1) Don’t pretend you don’t want revenge – you want revenge. You want your enemies, those bastards who thwarted and ridiculed you, to crawl through burning deserts begging for mercy. They deserve to be stacked out, drizzled with honey and slowly devoured by ants as is right and good.
2) Do nothing. God will sort it out (or the Eumenides, which is worse, Darling if you don’t know about the Eumenides, learn.) Either the person will come to their senses, straighten up and fly right; be promoted (no longer your problem); or self-destruct. Don’t try to push the self-destruction along, that will backfire. Remember: “there is…a simple but lucid treaty holding that when one side does something particularly fatheaded and self-destructive the other will respond by shooting itself in the foot within a period of from 17 to 30 days” (A. M. Rosenthal).
Keep smiling, keep working honestly and buy popcorn to munch on which you watch their inevitable, total, messy, assured destruction. If you want to make wax figures, that’s fine, just don’t let anyone find them.
3) Artful dissembling – just because you aren’t going to do the revenge yourself, doesn’t mean you have to aid and abet the soul-sucking sons of cockroaches.
- Learn, what I call, the martial art of friendly refusal: “Could you please put that in an e-mail?”, “You need to get X’s permission before I can look at that,” “I can’t do anything with a verbal request, can you write me a memo?”, “You need Y’s approval, then I can start work on it”, “I am so sorry, this isn’t clear, could you please submit a detailed plan?” and “I will need Z’s signature on that.” Say it with me, “Of course I will do anything to help you, I am ready to fly to your assistance but the rules don’t allow me to unless I have…”
- Be “a participant in the doctrine of constructive ambiguity” (Vernon Walters).

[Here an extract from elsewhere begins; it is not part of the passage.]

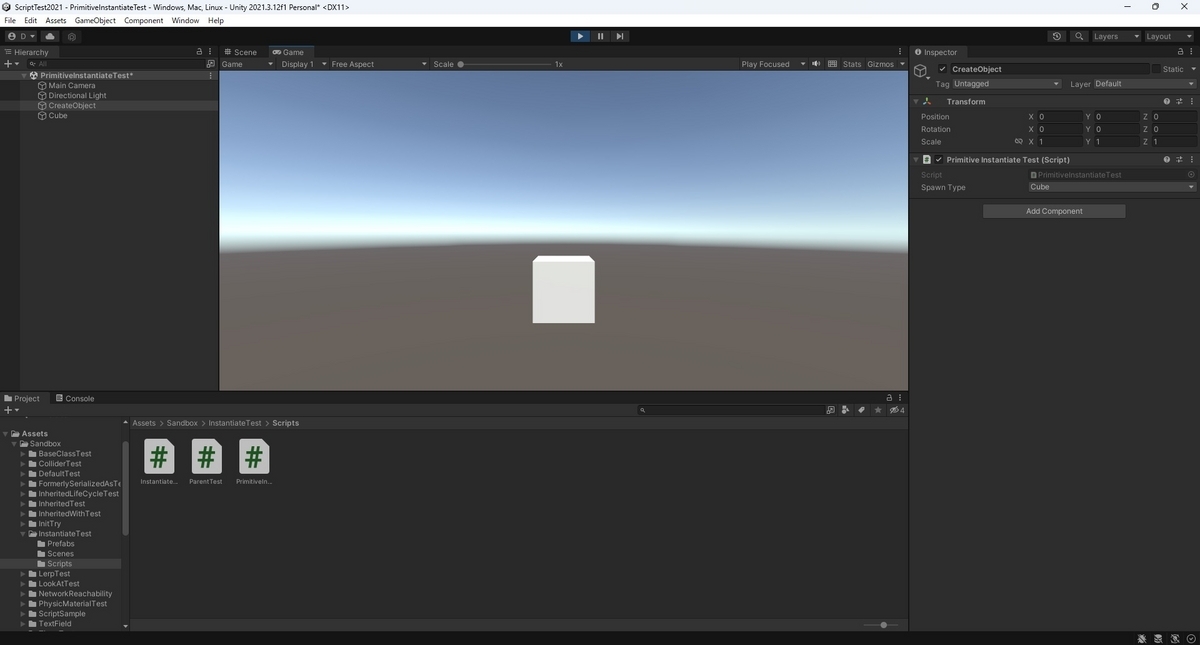Image resolution: width=1200 pixels, height=645 pixels.
Task: Open the Layers dropdown in toolbar
Action: click(1114, 36)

Say “I am sorry, I don’t know” to all requests from loathsome people. This will whisk them out of your office and off to bother someone else.
I get an occasional “You don’t know?!” in a snide voice, but the choice is
- demonstrating my knowledge and having to deal with the twit showing up again to pester me with questions
or
- having the person think I don’t know what I should know
Practice: “Gosh, I really don’t know,” “Oh heavens, that’s a good question, maybe Florence would be able to help you,” “My! I’m stumped” , “You know, I used to understand that but I haven’t worked with that application in ages, better if you get Hortensia to help you.”
4) Win brownie points from everyone else. Be helpful to the non-trolls.
- “Do everything you ask of those you command,” General Patton, i.e. never ask someone to do something that you wouldn’t do / haven’t done
- “You will neither eat, nor drink, nor smoke, nor sit down, nor lean against a tree until you have personally seen that your men [and women] have first had the chance to do these things. If you will do this for them, they will follow you to the ends of the earth,” Field Marshall William Slim
- “Superior advantages binds you to larger generosity,” Ralph Waldo Emerson.
5) You get better information for surviving in the corporate world by reading war strategy books than by reading managerial or business strategy books. I recommend Edward Luttwak, anything by an SAS trooper/officer or the classic Art of War.